A partir de cerca de 1630, tudo isto se inverte. Já com Filipe IV de Espanha no poder, a frente de guerra aberta com os franceses pende para o lado destes, a Espanha entra em crise e logo, Portugal também. É então que o descontentamento face à ocupação estrangeira se evidencia. Os compromissos feitos em Tomar vinham sendo insistentemente atropelados, verificando-se o aumento de impostos, a ocupação de cargos de prestígio em Portugal por elementos espanhóis, etc. Por outro lado, Madrid ordena o encerramento dos portos portugueses aos seus inimigos, que, por sua vez, acabam por atacar o Nordeste brasileiro. Isto leva à derrocada do comércio português, encarecendo produtos, diminuindo o poder de compra, fragilizando uma classe média habituada a lucrar. O aumento da carga fiscal provoca a rebelião popular, que sai à rua um pouco por todo o país, embora com especial incidência em Évora.

Alguns meses antes da data que agora se celebra, um grupo crescente de algumas dezenas de nobres dissimula uma causa comum, a restauração da independência. Eram essencialmente jovens, uma vez que a fidalguia de mais idade se encontrava destacada em Madrid ou recatadamente à espera do resultado da conjura. Um plano é urdido secretamente na última noite de Novembro. No pátio posterior do “Palácio do Almada” (actual Palácio da Independência) juntam-se os cabecilhas do movimento, a coberto do colégio jesuíta de Stº Antão por onde entravam. É então que na manhã de 1 de Dezembro, pelas 9 horas, cerca de 40 homens neutralizam a guarda do palácio real, sobem até aos aposentos da vice-rainha, a Duquesa de Mântua, obrigando-a a assinar uma ordem de rendição pacífica aos regimentos estacionados no castelo de S. Jorge e nas fortalezas ribeirinhas. Entretanto dirigem-se até outros aposentos, os do Secretário de Estado Miguel de Vasconcelos, um português que assumia funções enquanto representante de Castela no governo do reino. Era um burocrata, elevado a um posto para o qual não havia sido educado, insuflado de uma soberba e desdém que cedo lhe granjearam muitos inimigos entre as mais velhas famílias da nobreza lusa. Assim, neste dia de decisões nem a nacionalidade lhe valeu a vida, e tendo ainda procurado esconder-se dentro de um seu armário de documentos, traiu-se por sons que provocou, logo sendo descoberto, alvejado a tiro e, diz-se que ainda vivo, atirado janela fora junto com alguma prataria e outras riquezas que aí conservava. O povo exultante acorreu à oferta e parece que pouco restou do infeliz.

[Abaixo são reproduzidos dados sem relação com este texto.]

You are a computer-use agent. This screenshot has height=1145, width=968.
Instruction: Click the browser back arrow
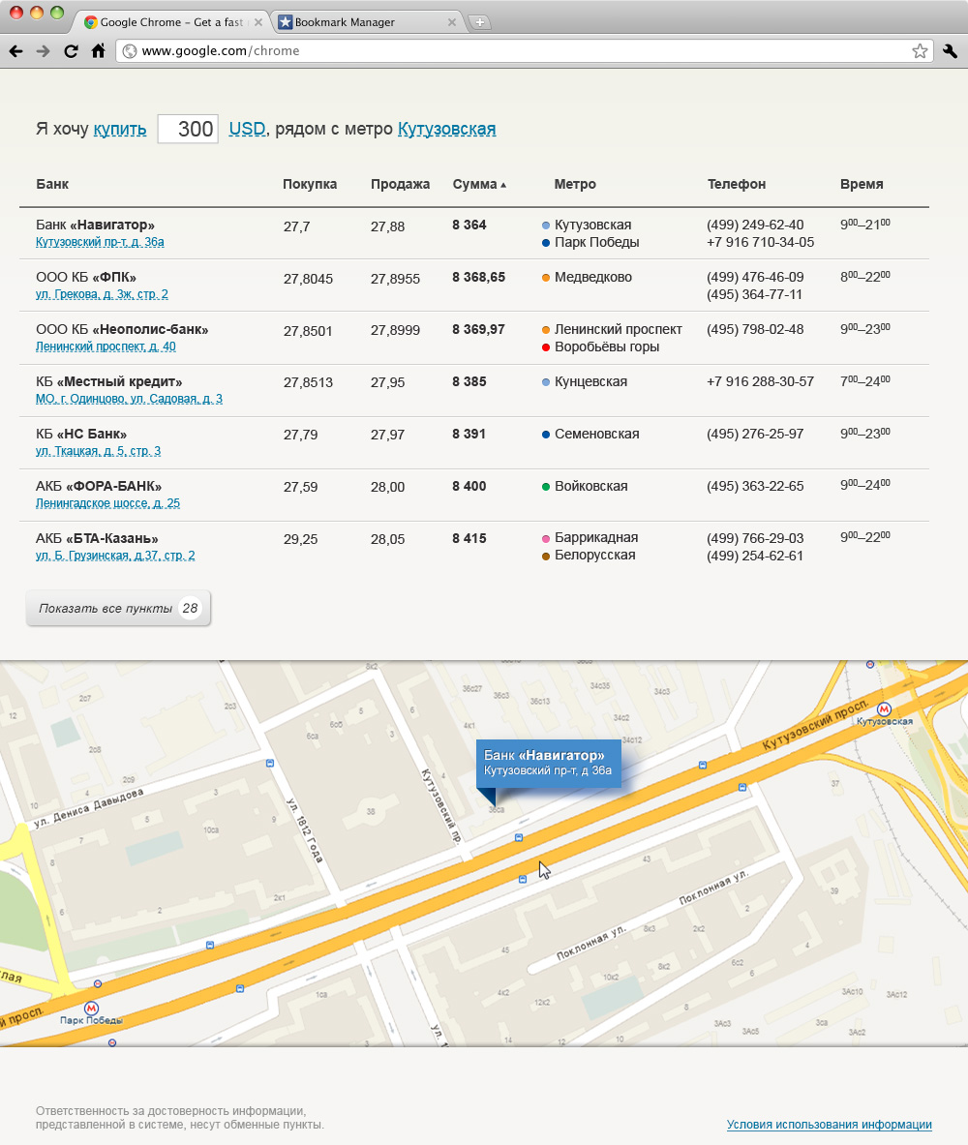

É então aclamado rei D. João, Duque de Bragança, legítimo herdeiro do trono por ambas as linhas parentais, de origem real. Ao princípio ainda relutante em assumir a liderança do movimento, o Duque acabou por anuir à insistência de sua esposa, Dª Luísa de Gusmão, à qual se atribui a célebre frase: “Antes rainha uma hora que duquesa toda a vida”. Pois, por morte de seu marido, chegou mesmo a reger o país na menoridade do filho Afonso, ficando como uma das mais persistentes e tenazes rainhas de Portugal.

É certo que só em 1668 se encerraria a guerra causada pela reacção castelhana, contudo, o resultado de uma decisão lícita e corajosa, foi o saldo inestimável que é um pedaço de terra, onde livremente se criem gerações e transmitam os valores de uma memória comum. Creio ser essa a ambição que leva ainda, alguns de nós, a celebrar este dia, 365 anos depois.